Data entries
+++
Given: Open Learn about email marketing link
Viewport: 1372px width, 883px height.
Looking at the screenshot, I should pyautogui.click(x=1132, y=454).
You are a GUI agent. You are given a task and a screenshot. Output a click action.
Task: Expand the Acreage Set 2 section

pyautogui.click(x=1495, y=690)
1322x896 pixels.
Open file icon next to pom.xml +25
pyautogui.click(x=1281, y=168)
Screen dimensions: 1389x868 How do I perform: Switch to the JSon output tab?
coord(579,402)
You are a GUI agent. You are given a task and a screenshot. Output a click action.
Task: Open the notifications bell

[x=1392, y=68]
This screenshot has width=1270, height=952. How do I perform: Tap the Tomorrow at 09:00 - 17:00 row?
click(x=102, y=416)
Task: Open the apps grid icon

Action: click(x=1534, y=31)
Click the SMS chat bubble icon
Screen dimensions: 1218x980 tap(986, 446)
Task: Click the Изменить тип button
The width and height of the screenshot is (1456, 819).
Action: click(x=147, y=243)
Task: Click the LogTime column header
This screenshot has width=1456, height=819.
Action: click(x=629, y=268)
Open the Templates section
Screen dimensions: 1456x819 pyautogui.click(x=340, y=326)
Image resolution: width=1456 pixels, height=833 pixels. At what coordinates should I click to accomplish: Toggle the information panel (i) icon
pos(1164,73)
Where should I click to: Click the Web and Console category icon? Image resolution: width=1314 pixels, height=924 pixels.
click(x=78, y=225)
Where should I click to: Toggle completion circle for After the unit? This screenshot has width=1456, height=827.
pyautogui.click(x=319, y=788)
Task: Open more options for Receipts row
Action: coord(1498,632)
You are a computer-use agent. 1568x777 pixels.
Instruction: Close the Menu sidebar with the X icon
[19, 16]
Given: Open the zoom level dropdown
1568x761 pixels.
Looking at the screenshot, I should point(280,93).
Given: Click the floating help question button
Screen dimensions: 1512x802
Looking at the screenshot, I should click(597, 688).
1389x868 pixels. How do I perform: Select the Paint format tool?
+++
▸ WORK REQUIRED
Print each entry exactly as it was written.

▸ RESULT OF THIS TASK
Given: Open Learn about email marketing link
Viewport: 1372px width, 883px height.
Looking at the screenshot, I should pyautogui.click(x=1132, y=454).
You are a GUI agent. You are given a task and a screenshot. Output a click action.
Task: Expand the Acreage Set 2 section

pyautogui.click(x=1495, y=690)
1322x896 pixels.
Open file icon next to pom.xml +25
pyautogui.click(x=1281, y=168)
Screen dimensions: 1389x868 How do I perform: Switch to the JSon output tab?
coord(579,402)
You are a GUI agent. You are given a task and a screenshot. Output a click action.
Task: Open the notifications bell

[x=1392, y=68]
This screenshot has width=1270, height=952. How do I perform: Tap the Tomorrow at 09:00 - 17:00 row?
click(x=102, y=416)
Task: Open the apps grid icon

Action: click(x=1534, y=31)
Click the SMS chat bubble icon
Screen dimensions: 1218x980 tap(986, 446)
Task: Click the Изменить тип button
The width and height of the screenshot is (1456, 819).
Action: click(x=147, y=243)
Task: Click the LogTime column header
This screenshot has width=1456, height=819.
Action: click(x=629, y=268)
Open the Templates section
Screen dimensions: 1456x819 pyautogui.click(x=340, y=326)
Image resolution: width=1456 pixels, height=833 pixels. At what coordinates should I click to accomplish: Toggle the information panel (i) icon
pos(1164,73)
Where should I click to: Click the Web and Console category icon? Image resolution: width=1314 pixels, height=924 pixels.
click(x=78, y=225)
Where should I click to: Toggle completion circle for After the unit? This screenshot has width=1456, height=827.
pyautogui.click(x=319, y=788)
Task: Open more options for Receipts row
Action: coord(1498,632)
You are a computer-use agent. 1568x777 pixels.
Instruction: Close the Menu sidebar with the X icon
[19, 16]
Given: Open the zoom level dropdown
1568x761 pixels.
Looking at the screenshot, I should point(280,93).
Given: Click the floating help question button
Screen dimensions: 1512x802
Looking at the screenshot, I should click(597, 688).
1389x868 pixels. How do I perform: Select the Paint format tool?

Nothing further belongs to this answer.